Sunday, September 06, 2009

The regulation tax

Stacks at the Federal Register

When most people think about the cost of government the first thing that probably comes to mind are taxes. That's not surprising given how many taxes Americans pay. There's the income tax, payroll taxes, gas tax, sales tax, utility taxes, property tax, tariffs, tolls, and various fees. This had led to a situation where Republicans are perennially vowing to cut taxes to ease the cost of government while Democrats promise to shift the burden so that it only falls on the ill-defined "rich".

And that's unfortunate, for taxes represent only a fraction of the total burden imposed by government. Much more important, in my view, are the cost of rules and regulations, which grow every year (the Federal Register was at over 78,000 pages as of 2004). These rules and regulations increase the cost of almost everything, serving as a massive stealth tax that goes largely unnoticed.

For example:
  • When purchasing an airline ticket you are almost surely aware of the taxes and fees paid. Unseen, however, is that the ticket also costs more because of government restrictions on cabotage, which reduces the supply of airlines available for you to choose from, promotes inefficiencies (particularly in international flights) and drives up costs.
  • When going to the grocery store you notice the sales tax on a pound of sugar but are likely unaware of the restrictions that exist on its importation, which lowers supply and increases the price.
  • There is widespread concern at the rising cost of health care, but how many people realize this is aided and abetted by government licensing of doctors, prohibitions on the purchase of insurance across state lines and a federal tax code that promotes the overuse of insurance?
  • In education you have to attend a 4 year college before you can apply to either law or medical school. In Spain, however, you can study to become a doctor straight out of high school and in the Netherlands you can perform your law studies as an undergraduate. While the proximate cause for the American system are cartels -- the American Medical Association and American Bar Association -- they are in turn supported by government policy. This imposes what is typically an $80,000 tax for being forced to attend undergraduate institutions.
  • When buying a house there are certain taxes and fees that are obvious, but the construction cost of the house itself has been increased by a plethora of rules and regulations that must be followed by the builder. In Washington, DC we have a building height restriction in place that serves to limit the supply of housing and drive up costs.
  • Minimum wage legislation artificially raises the costs of labor for employers and increases their expenses, forcing up the cost of the goods and services they produce and thus the price paid by consumers.
  • We all see the cost of a stamp at the post office, but how many of us realize that the cost of mailing a letter is higher than it would otherwise be due to prohibitions on competition with the US Postal Service?
These are but a few of the many examples of government rules, restrictions and regulations that increase the costs of everyday purchases and reduce our overall welfare. That's not to say all regulations are bad. I am thankful, for example, rules exist which prohibit companies from dumping toxic waste into the closest river. While this drives up their costs, the trade-off is eminently worthwhile.

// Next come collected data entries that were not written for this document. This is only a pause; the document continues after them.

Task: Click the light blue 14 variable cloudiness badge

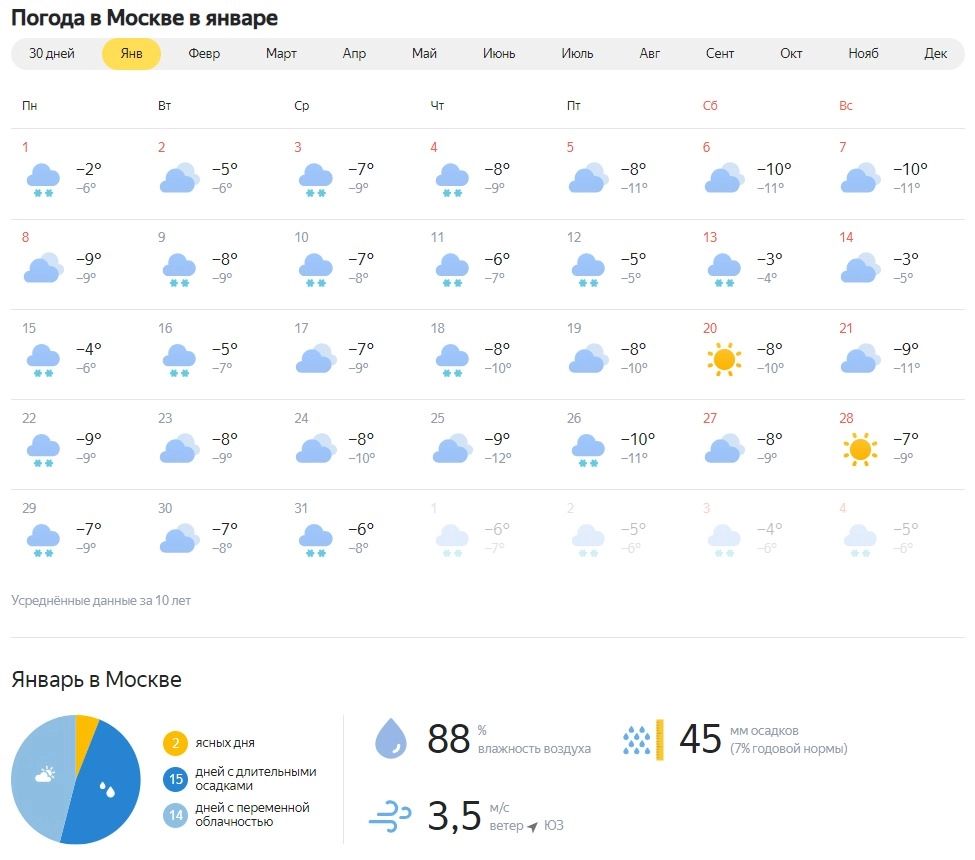Action: point(175,815)
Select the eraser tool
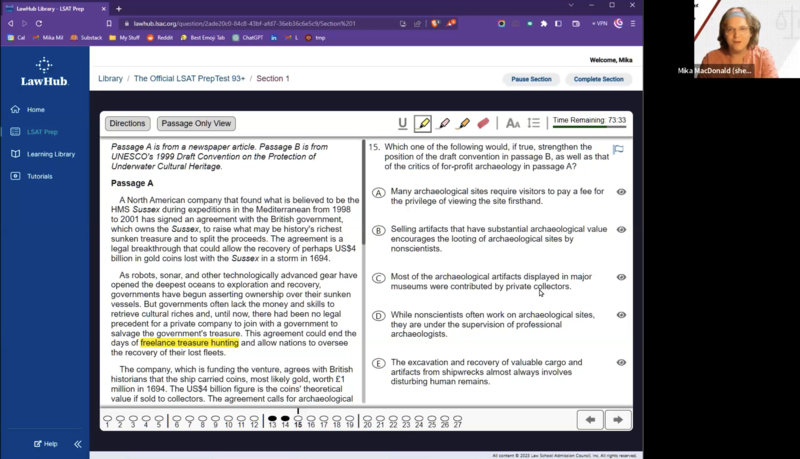800x459 pixels. (x=483, y=124)
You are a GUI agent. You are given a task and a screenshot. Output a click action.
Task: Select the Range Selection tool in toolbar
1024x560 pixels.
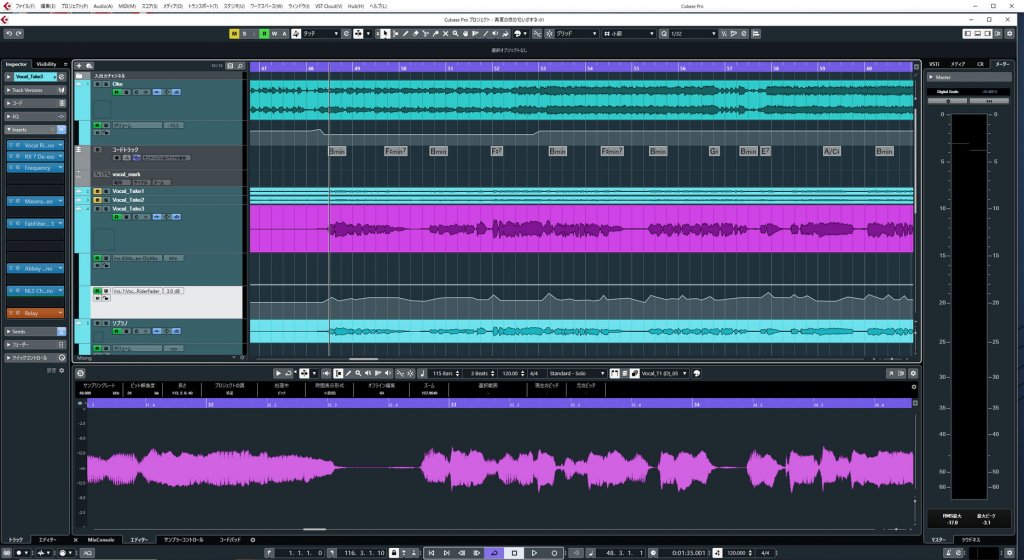[396, 34]
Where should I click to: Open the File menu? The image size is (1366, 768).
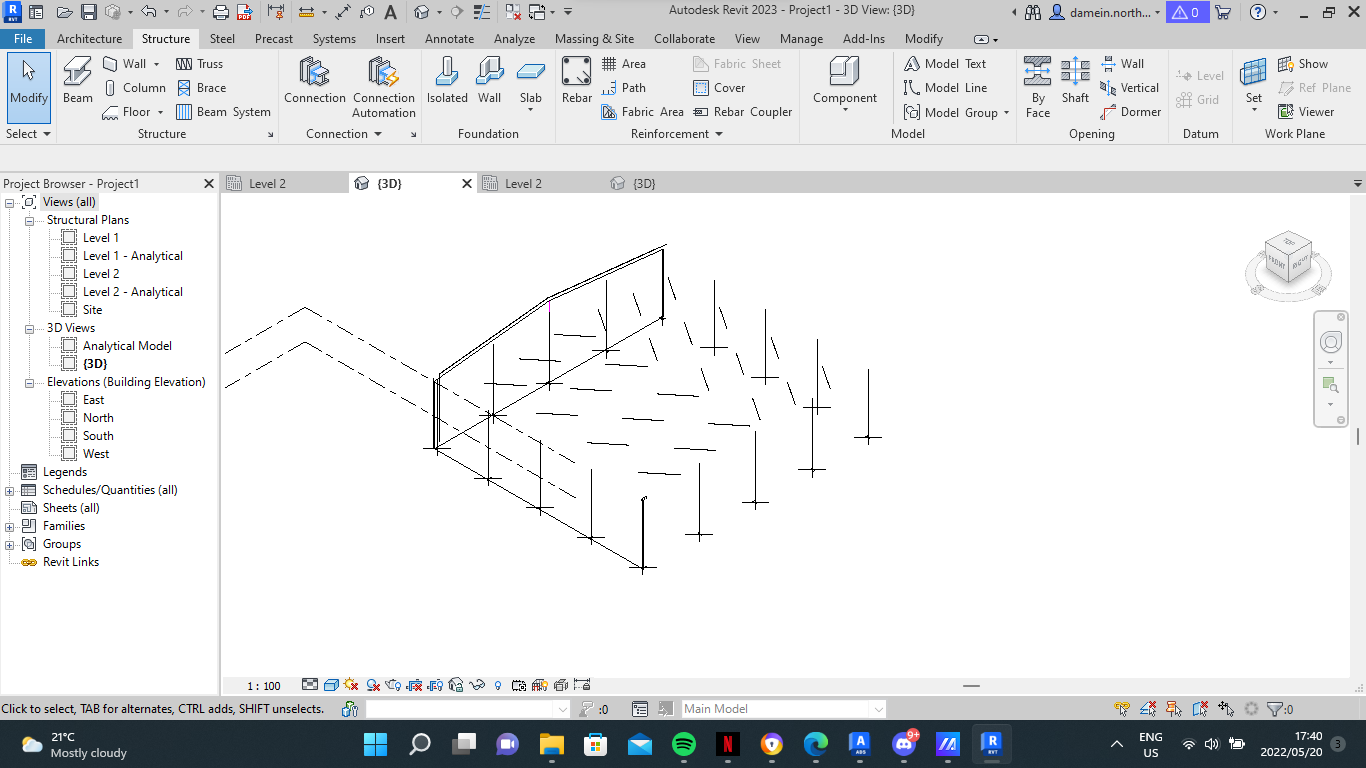point(23,38)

But too many many of these rules, indeed perhaps most, would not withstand the scrutiny of a cost-benefit analysis and whose presence is better explained as aiding a special interest rather than serving the general citizenry. Try opening up the airlines or US Postal Service to increased competition and listen to the screams that would arise. Ditto for the sugar lobby or law and medical associations.

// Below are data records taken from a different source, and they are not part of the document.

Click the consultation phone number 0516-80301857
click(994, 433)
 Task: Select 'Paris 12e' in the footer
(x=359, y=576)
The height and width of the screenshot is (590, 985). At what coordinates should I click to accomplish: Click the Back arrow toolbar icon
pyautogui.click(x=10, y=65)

Reducing the regulatory burden would be a superb way of increasing economic growth and providing a very real tax cut to all Americans while coming at almost no direct cost to the government (indeed, a reinvigorated economy would likely increase tax revenue). Past deregulation initiatives, such as the telecom, airline and trucking industries, have proven quite successful as evidenced by lowered costs and improved quality in each sector. A successful push for deregulation, however, requires a willingness to take on special interests, a commodity traditionally in short supply in Washington.

While cutting taxes is admirable, and spending even more so, the real conversation that needs to take place is on reducing regulation.